To assist patients, the hospital has hired new employees, including a financial counselor and billing staff, capable of processing claims and qualifying more people for charity care or Medicaid, he said.

Cummings said it takes talent to interact with patients in a manner that adequately explains everything they need to know and makes them feel comfortable. The goal, he said, is to ensure patients maintain their dignity during the process. They cannot simply be pushed through.

President and CEO Dennis Johnson said the problems with bad debt are striking health systems and hospitals across the nation but said the shortfall is rather minuscule when considering its budget exceeds $200 million annually.

This time last year, HMH recorded a shortfall of $623,000 while it was $571,000 two years ago.

On another note, Cummings said the hospital has seen an increase in the time it takes to receive payment on accounts because of Medicare Recovery Audit Contractors who are digging up closed accounts and reviewing them for impropriety and overpayments. RACs may review the last three years of provider claims for hospital inpatient and outpatient, skilled nursing facility, physician, ambulance and laboratory, as well as durable medical equipment, according to the American Hospital Association.

Cummings said accounts that have been pulled have already been reviewed.

“We have a very thorough account review process,” Cummings said.

Officials also said insurance providers have started asking for more records as a method to delay payments.

Marty Finley can be reached at (270) 505-1762 or mfinley@thenewsenterprise.com.

In other business:

  • Chief Nursing Officer Linda Bragg announced implementation of a program to treat ST-Elevation Myocardial Infarctions, a serious form of heart attack. Bragg said the recommended maximum amount of time to take a patient with this form of heart attack from the hospital door to the cath lab for a balloon angioplasty is 90 minutes. Since launching the program, Bragg said the hospital has one patient under the program and trimmed nearly 30 minutes off by moving the patient door-to-balloon in just more than 60 minutes.
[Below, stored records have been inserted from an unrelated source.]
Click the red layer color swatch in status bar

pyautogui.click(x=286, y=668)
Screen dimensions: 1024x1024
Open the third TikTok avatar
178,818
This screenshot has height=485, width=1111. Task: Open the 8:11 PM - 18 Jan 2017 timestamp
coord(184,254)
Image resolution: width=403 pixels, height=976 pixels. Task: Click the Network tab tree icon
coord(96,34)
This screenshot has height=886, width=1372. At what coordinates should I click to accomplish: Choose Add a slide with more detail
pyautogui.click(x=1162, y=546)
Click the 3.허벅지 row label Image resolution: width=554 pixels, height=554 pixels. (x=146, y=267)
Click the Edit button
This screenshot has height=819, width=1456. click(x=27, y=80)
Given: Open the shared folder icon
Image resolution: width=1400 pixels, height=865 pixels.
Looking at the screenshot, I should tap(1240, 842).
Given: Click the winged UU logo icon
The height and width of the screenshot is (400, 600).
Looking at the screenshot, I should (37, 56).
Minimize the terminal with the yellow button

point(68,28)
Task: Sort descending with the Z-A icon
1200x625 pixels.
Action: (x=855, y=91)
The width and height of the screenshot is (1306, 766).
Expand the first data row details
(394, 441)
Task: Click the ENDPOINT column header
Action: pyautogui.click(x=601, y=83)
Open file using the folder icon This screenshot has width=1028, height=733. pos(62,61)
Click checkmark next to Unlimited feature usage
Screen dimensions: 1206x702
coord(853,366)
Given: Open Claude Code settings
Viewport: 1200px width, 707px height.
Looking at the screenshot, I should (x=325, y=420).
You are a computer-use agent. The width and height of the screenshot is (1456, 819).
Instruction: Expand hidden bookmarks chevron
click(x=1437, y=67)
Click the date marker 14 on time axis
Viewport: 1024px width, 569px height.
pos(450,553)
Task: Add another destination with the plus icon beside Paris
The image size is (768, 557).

A balloon angioplasty is performed by running a deflated balloon along a catheter through the skin and to the point of blockage, where it is inflated to open vessels and improve blood flow.
    HMH President and CEO Dennis Johnson said the program is one of the most positive initiatives ever tackled by the hospital. Prior to the program, the hospital would treat patients with thrombolytics to dissolve or break down blood clots or would transport them to Louisville for treatment, Johnson said.
  • Tom Carrico, vice president and chief information officer, said the hospital plans to extend its electronic health record to roughly 16 practices and 37 providers, including its family care centers and recent acquisitions, such as E-town Ortho and Surgical Specialists. The implementation will provide adequate and up-to-date reports for physicians to review while removing some burden off patient, Carrico said. The hospital also is working on an initiative to consolidate its billing methods into one patient statement, cutting down on the number of bills a patient receives after treatment. Carrico said this patient statement would not include services obtained from an entity not employed by HMH.
  • The board of trustees approved a business plan to purchase 59 new Stryker S3 Series beds at $450,000 to replace older bed frames averaging out at 27 years of age. The purchase was included as a line item in the hospital’s capital budget. HMH had adopted a strategy to buy a small number of beds annually to replace the oldest models.
  • Johnson reported that HMH was a “Best in Class” finalist in two categories, Best Use of Health Content to Drive Return on Investment and Best Execution of Social Media Tactics, at the Healthcare Internet Conference.
  • The Emergency Department recorded its highest monthly volume by treating 5,311 patients in December, driven in part by a rough flu season. Steve Toadvine, chief medical officer, said the hospital’s urgent care centers also recorded thousands of visits since the influenza season began. Johnson encouraged patients to seek out their primary care provider or an urgent care center to take pressure off ER volumes.